Der polnische Künstler Pawel Althammer steht für die Aufrichtigkeit des Unternehmens. Mit seinen Aktionen verknüpft er gnadenlos Kunst und Leben, verwandelt edle Galerien in Müllhalden und lässt Museumswände von Jugendlichen mit Graffiti besprühen. Für die Biennale holt er das Schicksal einer von Abschiebung bedrohten türkischen Familie ins Rampenlicht. Zu sehen ist in der Ausstellung allerdings nur der linke Schuh des 18-jährigen Sohnes, der seit Wochen wegen Suizidgefahr im Krankenhaus liegt.

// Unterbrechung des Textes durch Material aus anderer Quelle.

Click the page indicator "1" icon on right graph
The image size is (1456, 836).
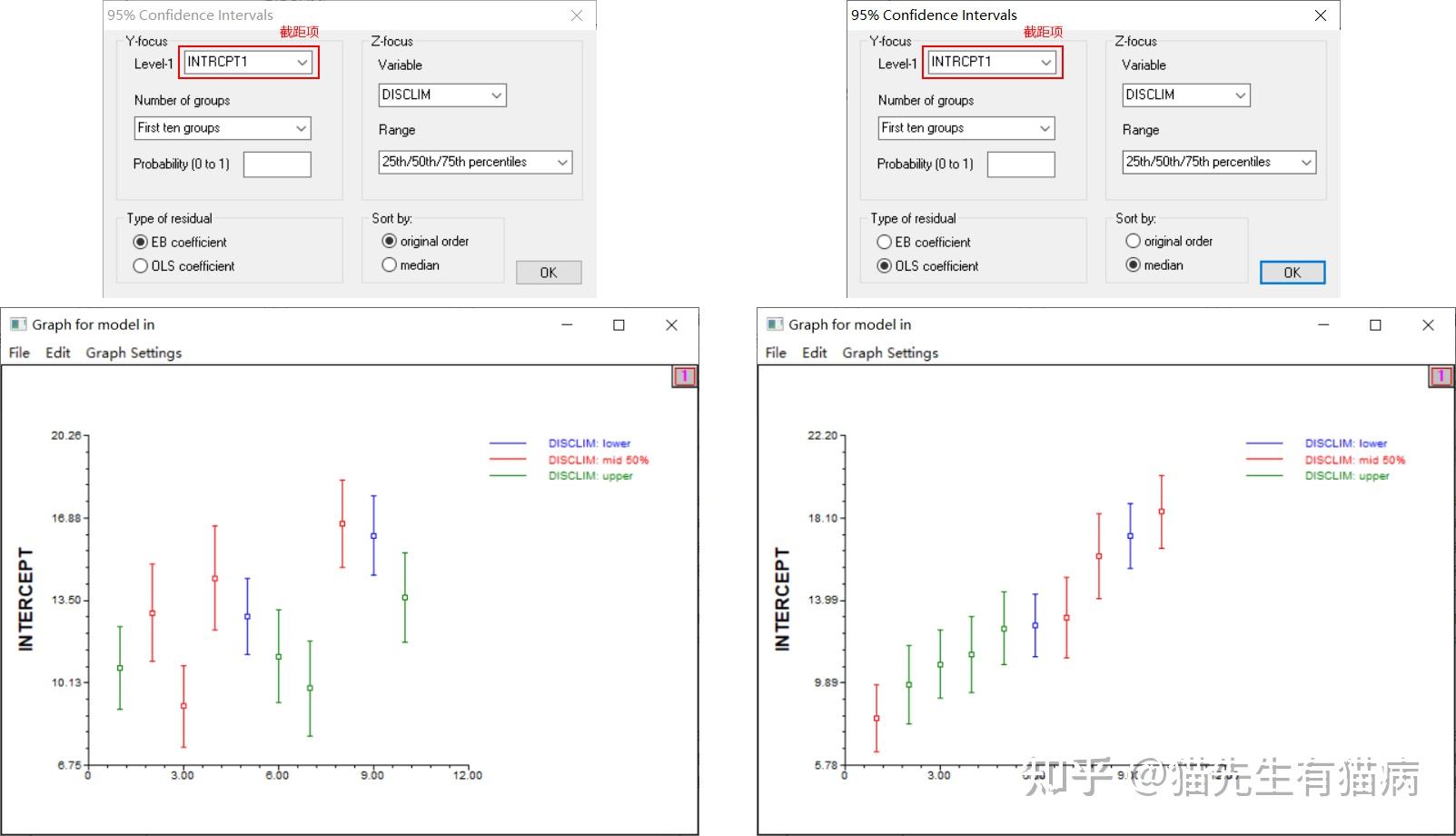[1441, 374]
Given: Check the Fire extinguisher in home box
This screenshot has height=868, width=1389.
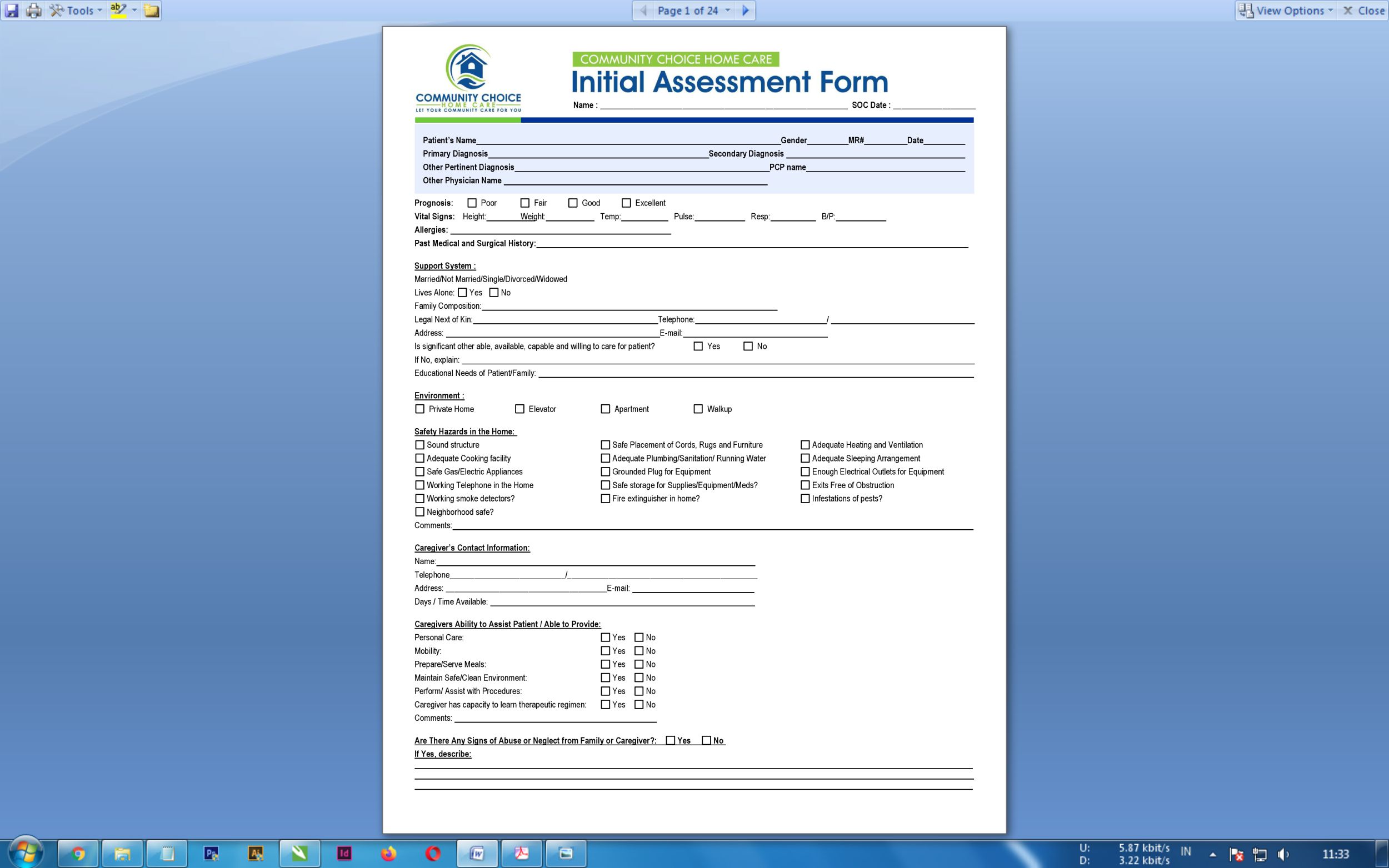Looking at the screenshot, I should pyautogui.click(x=605, y=499).
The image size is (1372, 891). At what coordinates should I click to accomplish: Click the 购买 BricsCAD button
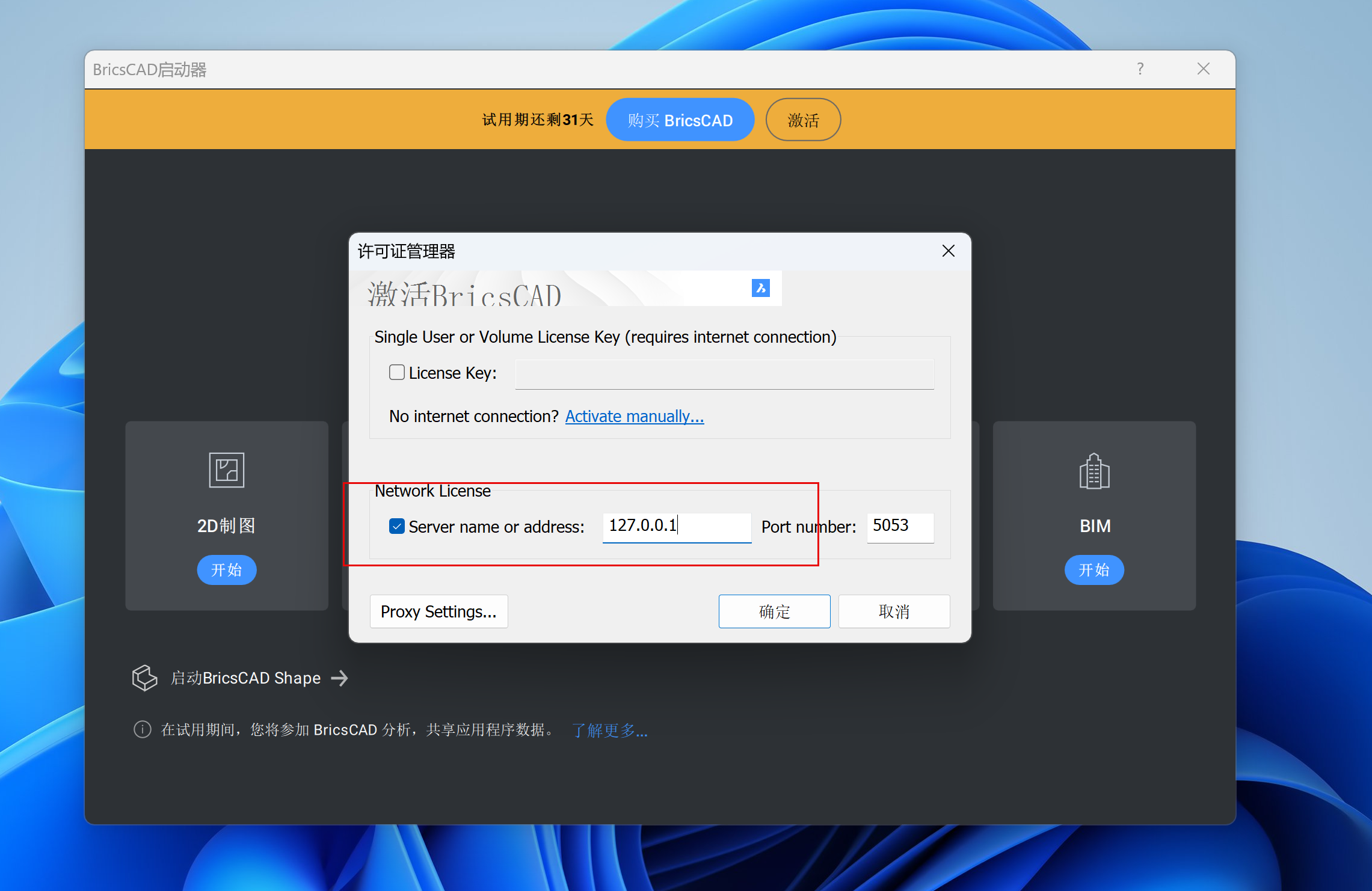pyautogui.click(x=680, y=120)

Die Besucher können sich in eine Unterschriftenliste eintragen, die heute an Innensenator Körting geht: mit der Bitte, doch noch eine Aufenthaltsgenehmigung zu erteilen.

Althammer nennt seine Aktion „Fairy tale“, in der Hoffnung auf einen guten Schluss ganz wie im Märchen. Das könnte zynisch klingen und ist bei aller Naivität doch ernst gemeint, denn der Künstler hat die gleichen Erfahrungen gemacht und am Ende Glück gehabt. Trotzdem bleibt Unbehagen, denn die Biennale-Macher bedienen sich hier wohlfeil eines konkreten Schicksals, die politischen Hintergründe des Dramas indes bleiben im Vagen. Der einsame Schuh am Boden rührt nur an: als Symbol der Machtlosigkeit gegenüber den Behörden und Zitat der Schuhberge im Konzentrationslager, was die Dringlichkeit des Appells auf perfide Weise noch erhöht. Die Unterschriftenliste gerät damit zu einem weiteren Requisit. Letztlich wird nur ein Kunst-Raunen produziert, wo es über Abschiebung, über die Not der betroffenen Familien wahrhaftig mehr zu sagen gäbe.